CHP Genel Başkanı Kemal Kılıçdaroğlu, partisinin Parti Meclisi Toplantısı açılışında konuştu. CHP'nin 100 yıllık bir tarihi olduğunu söyleyen Kılıçdaroğlu, "Ama bu 100 yıllık tarihe baktığımızda çizgimizde hiçbir değişiklik olmamış. Çağdaş uygarlığı hedefleyen, demokrasiyi, kadın- erkek eşitliğini hedefleyen, sosyal, ekonomik projeleriyle gelir dağılımının dengeli olmasını isteyen bir çizgiyi sürdürmüşüz. Gücü üretimden alan, gücü akıldan, bilgi ve birikimden alan, planlayan, dünyayı okuyan bir kültürden gelmişiz. Her kuşak bu kültürü biraz daha ileriye taşımış. Dolayısıyla çağdaş uygarlığın ötesine geçmek gibi bir çizgimiz var" dedi.

Yüzde 41.6'sı yenilendi

Kılıçdaroğlu, geçen hafta yapılan 37'nci Olağan Kurultay'da 'İkinci Yüzyıla Çağrı Beyannamesi'ni okuduklarını hatırlatarak, "Bunu toplumun her kesimine hiçbir ayrım yapmadan gidip aktarmamız, anlatmamız gerekiyor. Ve çağrı beyannamesinin ana omurgasını aslında demokrasi oluşturmakla beraber; bunun ana omurgasını ilk anayasamızın birinci maddesi oluşturuyor. 'Egemenlik bila kaydu şart milletindir' Yani egemenlik milletindir. Dolayısıyla hiçbir kişiye, bir sınıfa, bir zümreye egemenliğin verilmesini asla kabul etmiyoruz. Bunu ısrarla dile getiriyoruz. Bu açıdan bizim için çok değerli bu beyanname. Parti meclisimiz 60 kişiden oluşuyor. Bunların 39'u erkek, 21'ini kadınlar oluşturuyor. Parti Meclisimizin yüzde 41.6'sı yenilendi. Dolayısıyla yeni arkadaşlarımız, gençler, kadınlar ve erkekler geldiler. Hep birlikte 60 kişiyi oluşturduk. Yaş ortalamamız da 48 oldu" diye konuştu.

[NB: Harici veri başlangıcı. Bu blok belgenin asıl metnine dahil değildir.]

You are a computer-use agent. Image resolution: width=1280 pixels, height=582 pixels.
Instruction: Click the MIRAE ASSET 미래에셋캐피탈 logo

Kılıçdaroğlu, CHP'lilerin siyaseti zenginleşme aracı olarak görmediklerini vurgulayarak, şöyle konuştu: "Bizim CHP'liler olarak 'siyaset bana ne verecek?' diye bir düşüncemiz yok. Biz siyasete hangi katkılarda bulunabiliriz? Bizim iktidar partileri ile aramızdaki temel farkımız bu. Onlar siyaseti zenginleşme aracı olarak görüyorlar. Biz siyaseti 'halka hizmet aracı' olarak görüyoruz. O nedenle biz siyaset yaparken zenginleşmiyoruz aslında, mal varlığımızı açıklıyoruz. Ama onlar korkularından mal varlıklarını bile açıklayamıyorlar. Hatta yeri, zamanı gelince herhangi bir ülkenin devlet başkanı çıkıp 'mal varlığını açıklarım' diye tehdit edince sesleri dahi çıkmıyor. O nedenle siyaseti temiz, ahlaklı zeminde yürütmek zorundayız. Yine siyaset var olan sorunları görme ve sorunları nasıl çözeceğiz düşüncesini içselleştirmekten geçer. Sorunlar görülüyor. Aslında Türkiye'deki bugün bütün sorunları 83 milyon, hep beraber yaşıyoruz."